The determination of preoperative platelet counts may play an important role in the risk stratification of thrombosis in a postsurgical patient. Lower extremity trauma patients with a platelet count greater than 403 × 10 ⁹ units/L had a significantly greater risk of intra- and postoperative thrombosis than patients with normal platelet counts. Additionally, the risk of intraoperative thrombosis was noted in patients with elevated platelet counts who underwent lower extremity reconstruction without a prior history of lower extremity trauma. ⁸⁹

Prealbumin

Preoperative nutrition plays an important role in optimizing the chances for a successful free tissue transfer. In a retrospective cohort study that analyzed the 1-month free flap survival among 162 patients who underwent a head and neck reconstruction, there was a 76.5% (95% CI, 48.8–90.5%) free flap survival rate observed among patients with preoperative prealbumin levels less than 10 mg/dL and 95.2% survival rate (95% CI, 90.1–97.7%) seen in patients with preoperative prealbumin levels greater than 10 mg/dL ( p  = 0.002). Hypo-prealbuminemia was associated with a fourfold increased risk of failure ( p  = 0.04) in comparison with those patients with normal prealbumin levels. ⁹⁰

Postoperative Management of Microsurgery Patient with VTE

Patients with established DVT or PE who are receiving anticoagulation preoperatively should resume anticoagulation the night of surgery or the morning afterward depending on the extent of the procedure and risk of bleeding. Prophylactic or intermediate dose LMWH (e.g., 0.5 mg/kg twice daily) can be considered for 2 to 3 days postoperatively in a patient who is high risk for bleeding prior to resumption of full-dose anticoagulation. Patients on warfarin prior to surgery may need to be “bridged” back to a therapeutic international normalized ratio with LMWH or unfractionated heparin. DOACs can likely be resumed at 24 hours if there is a low bleeding risk and at 48 to 72 hours if the bleeding risk is high.

» DATA SHOWN
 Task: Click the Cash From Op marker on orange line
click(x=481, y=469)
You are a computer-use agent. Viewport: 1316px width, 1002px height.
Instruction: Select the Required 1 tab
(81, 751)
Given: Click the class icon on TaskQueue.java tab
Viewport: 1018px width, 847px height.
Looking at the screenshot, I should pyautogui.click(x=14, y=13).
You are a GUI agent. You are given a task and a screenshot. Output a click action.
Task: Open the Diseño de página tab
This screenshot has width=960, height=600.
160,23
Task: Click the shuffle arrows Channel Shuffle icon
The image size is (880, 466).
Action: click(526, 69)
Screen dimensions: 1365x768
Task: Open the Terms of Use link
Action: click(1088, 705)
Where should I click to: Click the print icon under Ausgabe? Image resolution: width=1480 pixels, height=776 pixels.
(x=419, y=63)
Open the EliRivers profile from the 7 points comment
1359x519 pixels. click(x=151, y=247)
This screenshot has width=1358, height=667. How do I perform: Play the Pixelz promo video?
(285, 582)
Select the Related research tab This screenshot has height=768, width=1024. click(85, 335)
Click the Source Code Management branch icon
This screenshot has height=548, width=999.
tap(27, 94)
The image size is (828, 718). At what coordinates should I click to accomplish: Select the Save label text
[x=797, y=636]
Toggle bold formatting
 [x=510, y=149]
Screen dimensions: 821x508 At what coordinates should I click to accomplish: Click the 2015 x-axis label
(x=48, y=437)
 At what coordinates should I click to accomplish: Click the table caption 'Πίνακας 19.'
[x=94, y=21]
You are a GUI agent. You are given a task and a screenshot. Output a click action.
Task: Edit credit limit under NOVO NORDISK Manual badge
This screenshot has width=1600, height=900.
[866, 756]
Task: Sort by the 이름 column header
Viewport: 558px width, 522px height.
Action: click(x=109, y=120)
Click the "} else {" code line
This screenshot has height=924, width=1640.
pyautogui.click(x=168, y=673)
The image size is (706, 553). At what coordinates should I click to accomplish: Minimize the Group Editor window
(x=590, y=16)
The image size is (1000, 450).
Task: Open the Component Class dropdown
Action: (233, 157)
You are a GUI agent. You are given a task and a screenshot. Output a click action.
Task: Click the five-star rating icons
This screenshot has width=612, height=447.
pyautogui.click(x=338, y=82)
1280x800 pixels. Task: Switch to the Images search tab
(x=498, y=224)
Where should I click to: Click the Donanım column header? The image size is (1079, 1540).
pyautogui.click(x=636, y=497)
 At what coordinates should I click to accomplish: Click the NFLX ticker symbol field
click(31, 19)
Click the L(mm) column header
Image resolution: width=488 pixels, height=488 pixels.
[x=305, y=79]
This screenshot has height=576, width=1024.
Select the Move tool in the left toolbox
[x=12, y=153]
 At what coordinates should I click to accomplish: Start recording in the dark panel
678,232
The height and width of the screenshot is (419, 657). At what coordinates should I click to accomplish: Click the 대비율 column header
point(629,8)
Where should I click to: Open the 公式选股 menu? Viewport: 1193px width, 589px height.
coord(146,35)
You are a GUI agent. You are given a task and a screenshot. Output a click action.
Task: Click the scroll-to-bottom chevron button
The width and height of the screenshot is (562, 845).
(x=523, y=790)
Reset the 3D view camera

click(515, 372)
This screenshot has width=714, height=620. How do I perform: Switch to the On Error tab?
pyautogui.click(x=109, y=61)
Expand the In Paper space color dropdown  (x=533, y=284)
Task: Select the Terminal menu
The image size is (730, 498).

» TASK SET
1. According to the microsurgery passage, when might a patient receive prophylactic or intermediate-dose LMWH for 2 to 3 days after surgery instead of going straight back to full-dose anticoagulation?
2. Extend the microsurgery passage, picking up after its final sentence about resuming DOACs.
The records that accompany the text were taken from a separate source.

» TASK-BY-TASK OUTPUTS
1. The passage says prophylactic or intermediate-dose LMWH, such as 0.5 mg/kg twice daily, can be considered in a patient at high risk for bleeding. It is given for 2 to 3 days after surgery before full-dose anticoagulation is resumed.

2.
Patients who sustained a postoperative VTE are typically treated with full-dose systemic anticoagulation for 3 months based on the American Society of Hematology 2018 guidelines for management of VTE, ⁹¹ though final decisions may be made in consultation with a hematologist.

Conclusion

Prevention of venous thromboembolic events in microsurgery is an important consideration. Such events, when encountered in microsurgery, can not only potentially threaten the flap reconstruction and outcome, but these events also increase the incidence of complications, the need for additional surgical and medical interventions, as well as the overall cost of care. Furthermore, as reconstructive surgeons, understanding the reason behind thrombotic events is especially critical within takeback situations and/or within the intraoperative setting when acute thrombotic events are being experienced. In such situations, the reconstructive surgeon must remain level-headed, be quick-thinking and responsive, as well as understanding of the pathways for anticoagulation treatment and provision to reverse the hypercoagulable state that is acutely threatening flap viability in an effort to achieve a successful flap salvage. In this article, the authors have outlined algorithms that may be adopted or modified for reconstructive surgeons to apply in their practice or setting to establish best practices in the care of microsurgery patients who are inherently at higher risk and susceptible to thrombotic events.